I attended the EuroPython conference's online stream this year and was inspired by the work of Mateusz Modrzejewski in his talk on Music Information Retrieval with Python.
My wife has a passion for playing and listening to the piano. Some songs are classical pieces, and their scores can be found online. Others are covers of more contemporary songs, like Beyoncé - Halo (Karaoke Piano) Lower Key from Sing2Piano. Since they recreate the scores, they sell them in their own shop; however, this particular song is missing.
Thus, I was pondering whether it is possible to recreate the music sheet for the song using open-source AI tools. Please note that this would be undertaken solely for educational purposes.
Getting the audio
To process the song, you will need a local version of it. There are several tools available that can be used to fetch public videos. I prefer to use pytube as it provides an easy CLI for quick tasks and can be integrated into code for more complex workflows.
Install Pytube:
pip install pytube
Check Available Audio Streams:
pytube -l https://www.youtube.com/watch?v=ID | grep audio
Output
<Stream: itag="139" mime_type="audio/mp4" abr="48kbps" acodec="mp4a.40.5" progressive="False" type="audio">
<Stream: itag="140" mime_type="audio/mp4" abr="128kbps" acodec="mp4a.40.2" progressive="False" type="audio">
<Stream: itag="249" mime_type="audio/webm" abr="50kbps" acodec="opus" progressive="False" type="audio">
<Stream: itag="250" mime_type="audio/webm" abr="70kbps" acodec="opus" progressive="False" type="audio">
<Stream: itag="251" mime_type="audio/webm" abr="160kbps" acodec="opus" progressive="False" type="audio">
Download an Audio Stream:
pytube --itag=251 https://www.youtube.com/watch?v=ID
Generate a MIDI file
From the Q/A session of the talk I mentioned earlier, I learned about basic pitch, a lightweight yet powerful audio-to-MIDI converter with pitch bend detection, released by Spotify.

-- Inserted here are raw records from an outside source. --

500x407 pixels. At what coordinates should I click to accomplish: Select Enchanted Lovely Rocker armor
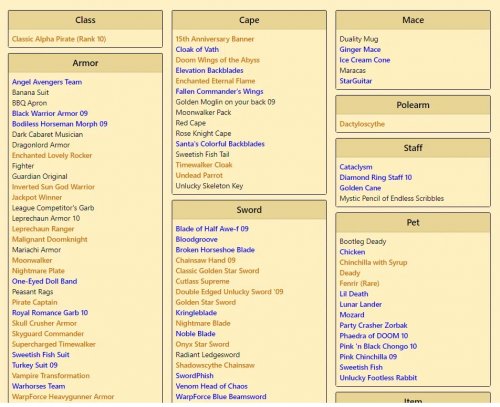[x=52, y=155]
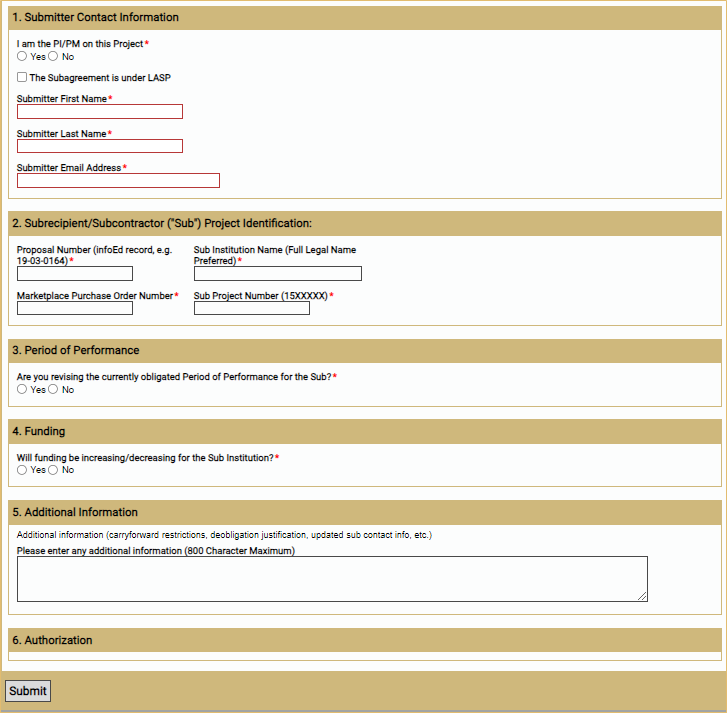Click the text area resize handle

pos(642,596)
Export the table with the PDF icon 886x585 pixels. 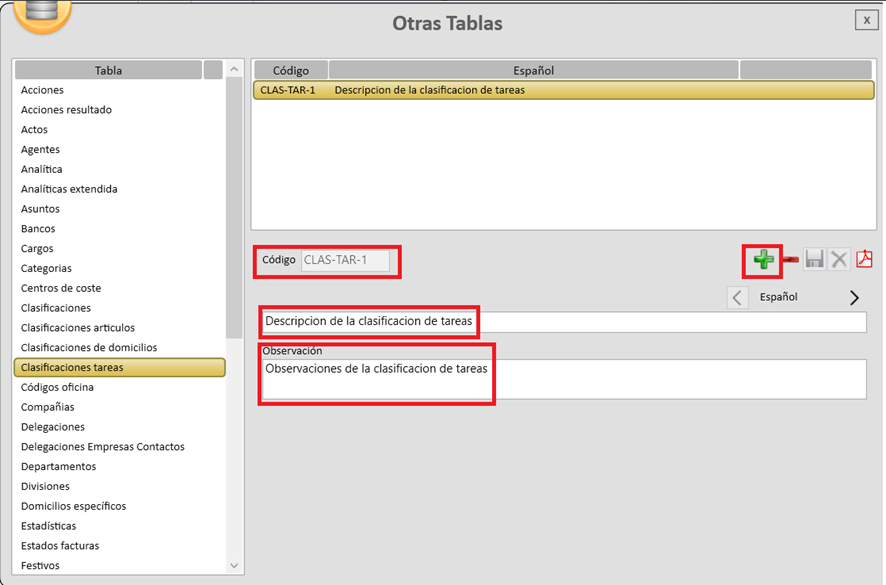click(x=864, y=260)

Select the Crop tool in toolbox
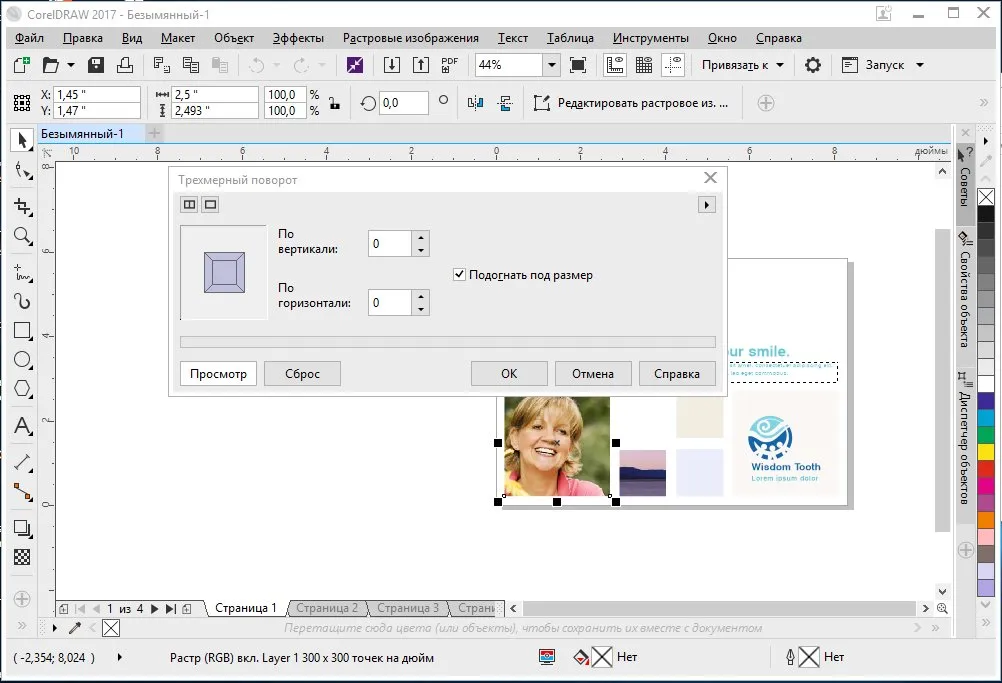pyautogui.click(x=22, y=206)
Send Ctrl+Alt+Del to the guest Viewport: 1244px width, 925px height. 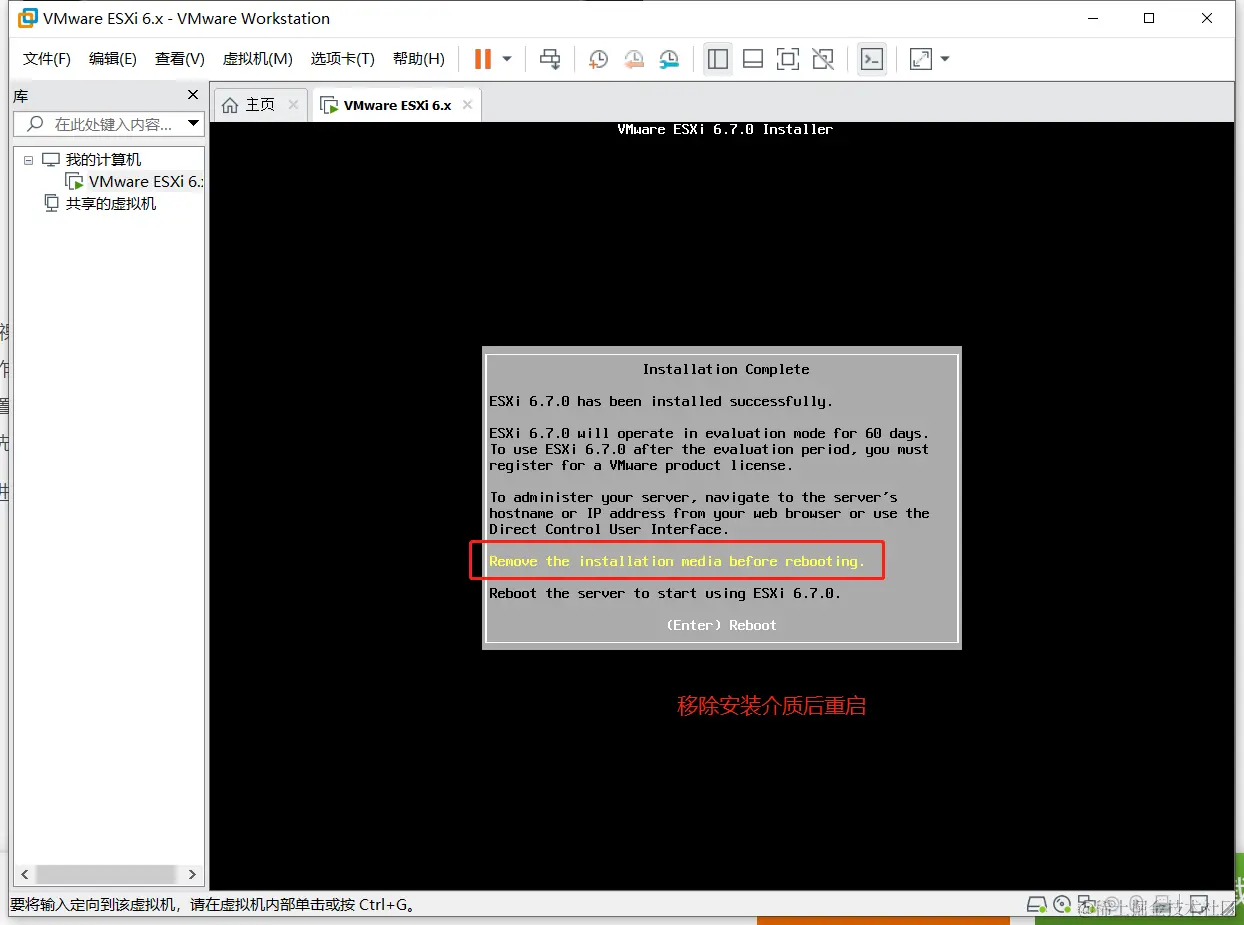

It cannot process the .webm
file from the previous step, so it must be converted to one of the following formats: .mp3
, .ogg
, .wav
, .flac
, or .m4a
. This conversion can be done easily using ffmpeg.

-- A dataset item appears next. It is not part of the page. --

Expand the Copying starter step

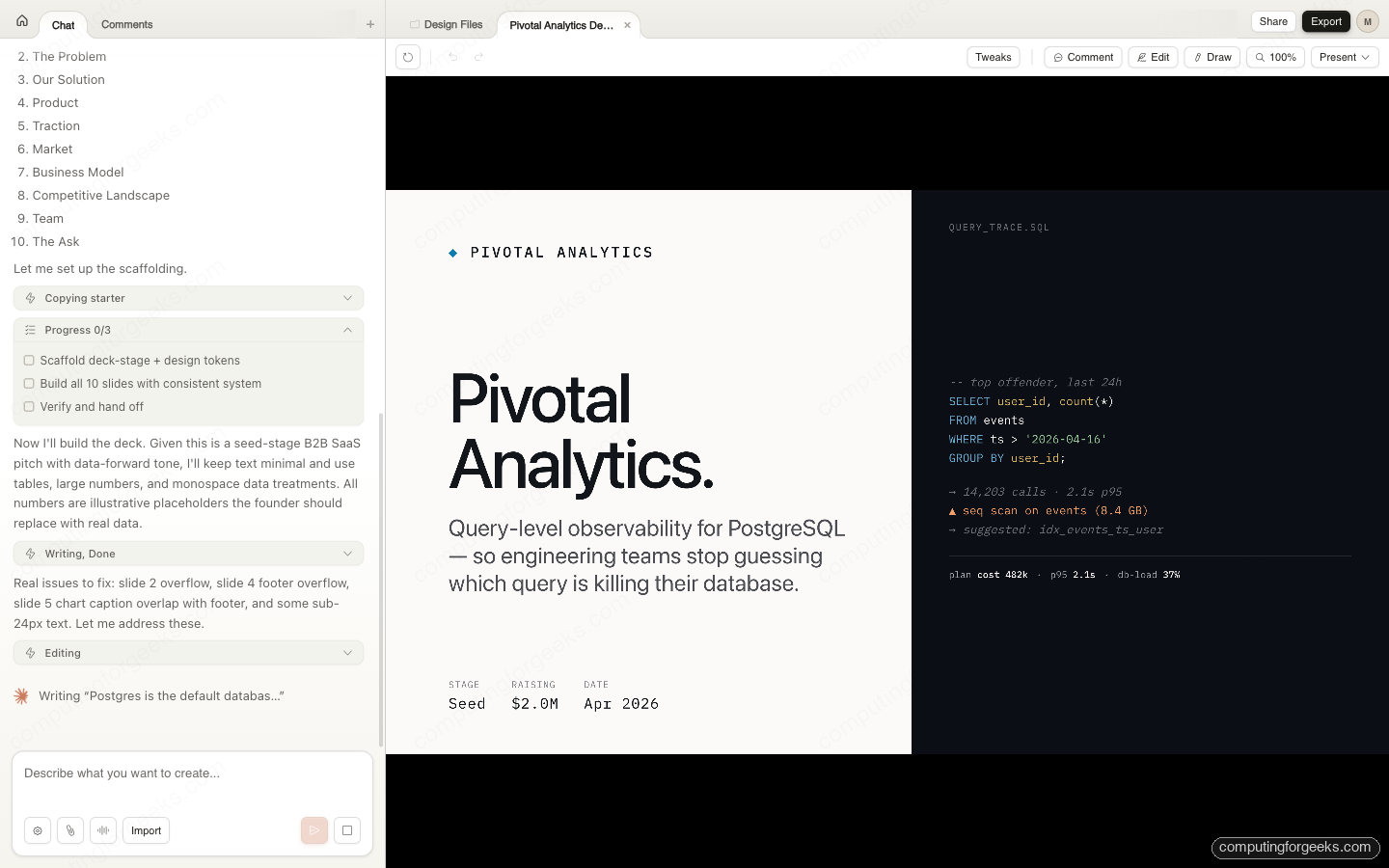(347, 298)
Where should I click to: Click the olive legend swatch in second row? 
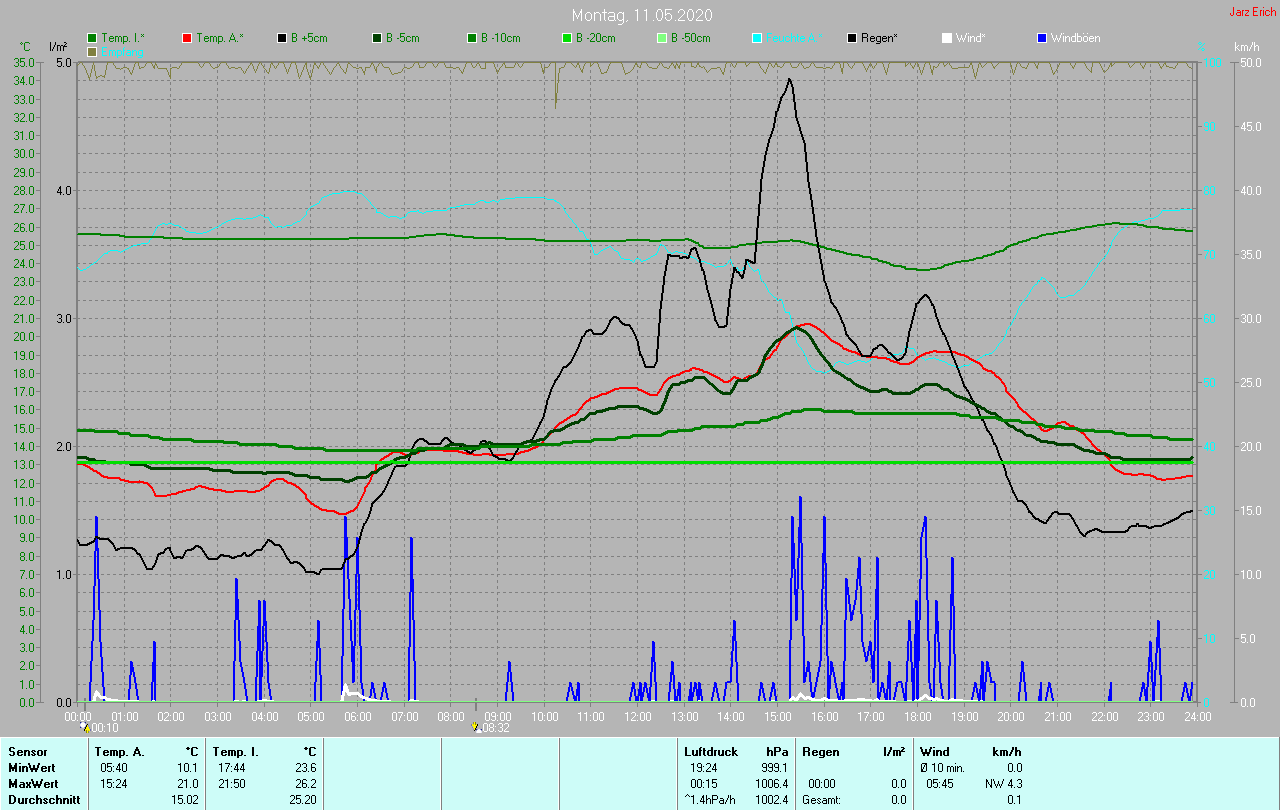(x=93, y=51)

ffmpeg -i input.webm input.wav
After that, you can run basic-pitch
to generate the MIDI file:
basic-pitch output/ input.wav
Here are some additional options you can use:
--sonify-midi
to additionally save a.wav
audio rendering of the MIDI file.--save-model-outputs
to additionally save raw model outputs as an NPZ file.--save-note-events
to additionally save the predicted note events as a CSV file.

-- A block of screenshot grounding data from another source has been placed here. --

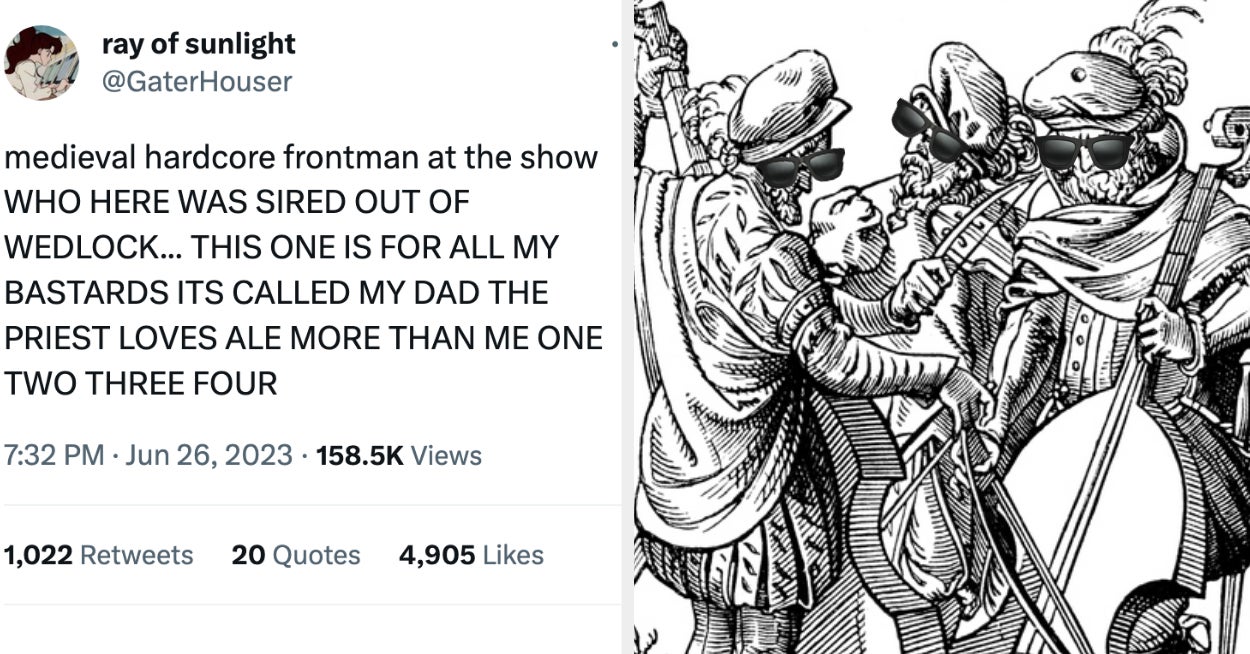Click the right musician's sunglasses
Image resolution: width=1250 pixels, height=654 pixels.
coord(1083,151)
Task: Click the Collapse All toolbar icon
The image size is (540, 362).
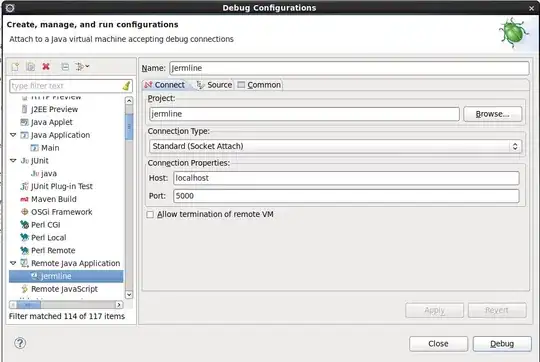Action: pos(65,66)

The output directory will now contain an input_basic_pitch.mid
file.
Creating the Music Sheet
The last step is completed using MuseScore4 by simply opening the .mid
file and creating a PDF export. You will now have a PDF file that represents the music sheet for your chosen song.
Conclusion
AI tools such as basic-pitch can provide an automated method for converting audio to MIDI. However, there may still be limitations in accuracy and in capturing all the nuances of the original performance. Nevertheless, for personal projects or learning experiences, they can serve as valuable tools in recreating music sheets from audio recordings.